А пока мой дед обрубает с елки ветки и уже знает, чем займется сегодня утром. Берет осколок стекла, наждачную бумагу, ножовку — сейчас он будет вырезать из елки разные вещи и первым делом вырежет по меньшей мере четыре веселки. Ветки у елки красиво расходятся лучами, и похожие на маленькие лыжные палки веселки, которыми бабушка Зофья будет помешивать варево в крытых синей эмалью горшках, получатся знатные. Целый час, а то и все два дед работает с удовольствием, запах смолистой древесины успокаивает издерганные нервы, руки у деда спокойны. Он аккуратно снимает с деревца кору и, поначалу нескладно, точно оркестр, настраивающий инструменты, а потом все складнее — музыканты, открывающие народное гулянье, уже разыгрались — начинает петь. После двухнедельного молчания мой дед снова запел; сейчас он будто вторит нашему хору, хору делирантов.

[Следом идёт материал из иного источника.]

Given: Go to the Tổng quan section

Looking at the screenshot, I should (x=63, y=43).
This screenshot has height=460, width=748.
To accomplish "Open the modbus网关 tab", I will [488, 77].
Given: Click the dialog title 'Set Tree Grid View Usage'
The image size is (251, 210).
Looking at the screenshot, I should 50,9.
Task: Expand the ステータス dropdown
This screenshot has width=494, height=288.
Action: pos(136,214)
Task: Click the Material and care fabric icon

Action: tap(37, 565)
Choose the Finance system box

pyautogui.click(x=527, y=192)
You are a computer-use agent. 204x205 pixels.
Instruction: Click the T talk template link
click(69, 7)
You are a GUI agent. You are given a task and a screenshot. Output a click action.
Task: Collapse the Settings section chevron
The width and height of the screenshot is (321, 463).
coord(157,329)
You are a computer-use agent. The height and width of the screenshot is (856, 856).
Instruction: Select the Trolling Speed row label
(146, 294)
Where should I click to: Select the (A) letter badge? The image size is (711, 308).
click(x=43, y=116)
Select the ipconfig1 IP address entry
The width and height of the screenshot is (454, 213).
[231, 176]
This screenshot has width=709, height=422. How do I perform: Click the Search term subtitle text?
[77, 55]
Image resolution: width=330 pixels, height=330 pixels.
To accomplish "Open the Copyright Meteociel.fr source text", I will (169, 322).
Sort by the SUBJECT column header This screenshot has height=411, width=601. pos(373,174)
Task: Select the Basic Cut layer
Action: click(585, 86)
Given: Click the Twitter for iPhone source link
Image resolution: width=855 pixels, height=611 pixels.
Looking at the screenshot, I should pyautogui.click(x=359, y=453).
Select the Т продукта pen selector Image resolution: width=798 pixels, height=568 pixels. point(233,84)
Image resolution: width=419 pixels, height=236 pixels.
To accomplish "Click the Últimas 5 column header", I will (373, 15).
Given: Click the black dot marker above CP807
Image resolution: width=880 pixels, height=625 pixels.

В коридорах отделения все голоса и все мелодии мира сливаются воедино, и время от времени я отчетливо слышу в печальном многоголосье старую гуральскую мелодию, которую полвека назад Старый Кубица выводил на заснеженном дворе. Мелодия известная, только слова другие; дед, склонившись над окоренным, голым и скользким стволом елки, должно быть в порыве вдохновения, распевает первое, что ему приходит в голову;


Нет тебя, нет тебя — и никогда не будет.
По воде, по воде — лебеди плывут.

По какому случаю мой дед поет песню? Поминает устроньского купца, которого завтра убьет? Прощается с гнедым Фуксом? Провожает песней себя, уводимого жандармами? А может, он поет обо мне? Или о тебе? Нет тебя, нет тебя — и никогда не будет. Неправда, ты есть. Как и я — потому что я сказал смерти «нет». Старый Кубица, предложи ему на выбор: отсутствие бутылки у изголовья или смерть — выбрал бы смерть. Я выбираю жизнь, и Старый Кубица в небесной пивной (ангел ему наливает) пьет за мое здоровье. «Дедушка, — говорю я ему, — нетрезвый отче моего нетрезвого отца, ведь и я был на том заснеженном дворе, бутылка стояла и у меня в изголовье, я тоже истекал черным потом, сердце мое прыгало и руки тряслись». Но я выбираю жизнь, рядом со мной моя любовь, сильная, как твое пение, она меня спасет. Наш порок, убивший тебя, я сбрасываю, как сбрасывает кожу змея; я победил и делюсь своей победой с тобой, я пишу о тебе и пишу о себе не только затем, чтобы показать, что истинная алкашеская проза не заканчивается смертью — она заканчивается жизнью, которая закончится неизвестно как.